A tank is an armoured fighting vehicle intended as a primary offensive weapon in front-line ground combat. Tank designs are a balance of heavy firepower, strong armour, and battlefield mobility provided by tracks and a powerful engine; their main armament is often mounted within a turret. They are a mainstay of modern 20th and 21st century ground forces and a key part of combined arms combat.

Modern tanks are versatile mobile land weapons platforms whose main armament is a large-calibre tank gun mounted in a rotating gun turret, supplemented by machine guns or other ranged weapons such as anti-tank guided missiles or rocket launchers. They have heavy vehicle armour which provides protection for the crew, the vehicle's munition storage, fuel tank and propulsion systems. The use of tracks rather than wheels provides improved operational mobility which allows the tank to overcome rugged terrain and adverse conditions such as mud and ice/snow better than wheeled vehicles, and thus be more flexibly positioned at advantageous locations on the battlefield. These features enable the tank to perform in a variety of intense combat situations, simultaneously both offensively (with direct fire from their powerful main gun) and defensively (as fire support and defilade for friendly troops due to the near invulnerability to common infantry small arms and good resistance against heavier weapons, although anti-tank weapons used in 2022, some of them man-portable, have demonstrated the ability to destroy older generations of tanks with single shots),[disputeddiscuss] all while maintaining the mobility needed to exploit changing tactical situations. Fully integrating tanks into modern military forces spawned a new era of combat called armoured warfare.

Until the invention of the main battle tank, tanks were typically categorized either by weight class (ultralight, light, medium, heavy or superheavy tanks) or doctrinal purpose (breakthrough-, cavalry-, infantry-, cruiser-, antinfantry-, antitank-, operational-, qualitative reinforcement-, combined arms-, special operations-, or reconnaissance tanks). Some are larger and more thickly armoured and with large guns, while others are smaller, lightly armoured, and equipped with a smaller caliber and lighter gun. These smaller tanks move over terrain with speed and agility and can perform a reconnaissance role in addition to engaging hostile targets. The smaller, faster tank would not normally engage in battle with a larger, heavily armoured tank, except during a surprise flanking manoeuvre.

The word tank was first applied in a military context to British "landships" in 1915 to keep their nature secret before they entered service.

On 24 December 1915, a meeting took place at the Inter-Departmental Conference (including representatives of the Director of Naval Construction's Committee, the Admiralty, the Ministry of Munitions, and the War Office).

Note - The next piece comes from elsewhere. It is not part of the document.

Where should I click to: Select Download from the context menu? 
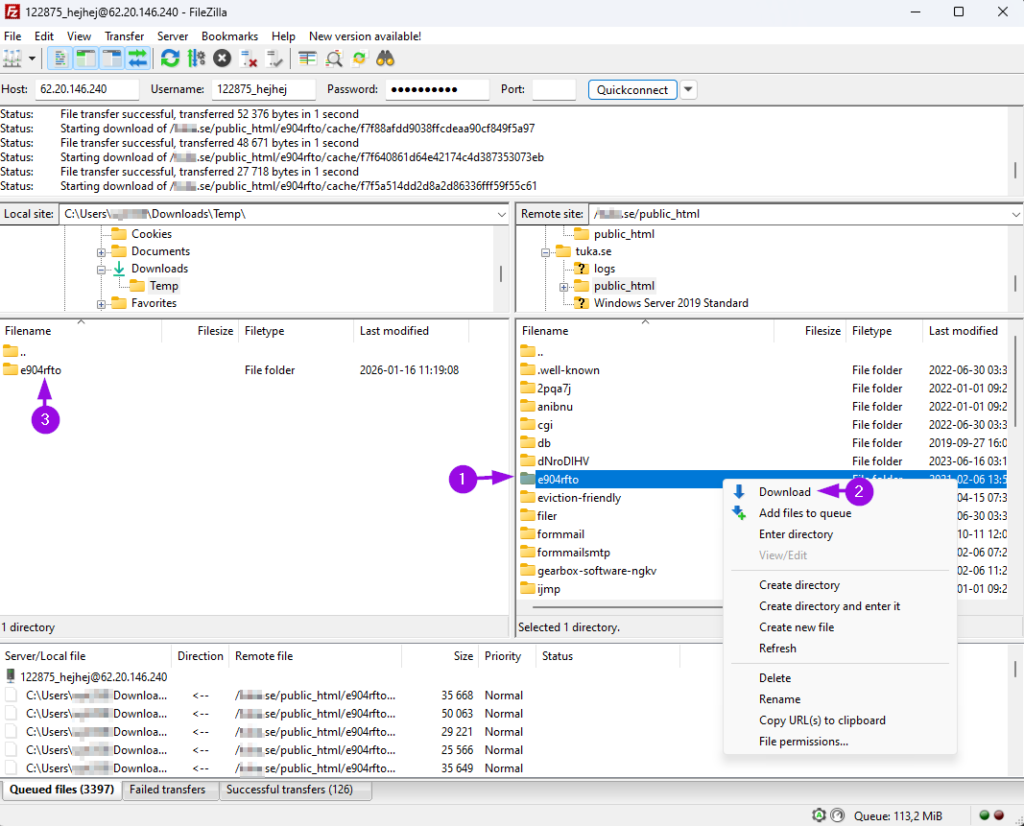pos(784,492)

Its purpose was to discuss the progress of the plans for what were described as "Caterpillar Machine Gun Destroyers or Land Cruisers." In his autobiography, Albert Gerald Stern (Secretary to the Landship Committee, later head of the Mechanical Warfare Supply Department) says that at that meeting:

Mr. (Thomas J.) Macnamara (M.P., and Parliamentary and Financial Secretary to the Admiralty) then suggested, for secrecy's sake, to change the title of the Landship Committee. Mr. d'Eyncourt agreed that it was very desirable to retain secrecy by all means, and proposed to refer to the vessel as a "Water Carrier". In Government offices, committees and departments are always known by their initials. For this reason I, as Secretary, considered the proposed title totally unsuitable. In our search for a synonymous term, we changed the word "Water Carrier" to "Tank," and became the "Tank Supply" or "T.S." Committee. That is how these weapons came to be called Tanks.

He incorrectly added, "and the name has now been adopted by all countries in the world."

Lieutenant-Colonel Ernest Swinton, who was secretary to the meeting, says that he was instructed to find a non-committal word when writing his report of the proceedings. In the evening he discussed it with a fellow officer, Lt-Col Walter Dally Jones, and they chose the word "tank". "That night, in the draft report of the conference, the word 'tank' was employed in its new sense for the first time." Swinton's Notes on the Employment of Tanks, in which he uses the word throughout, was published in January 1916.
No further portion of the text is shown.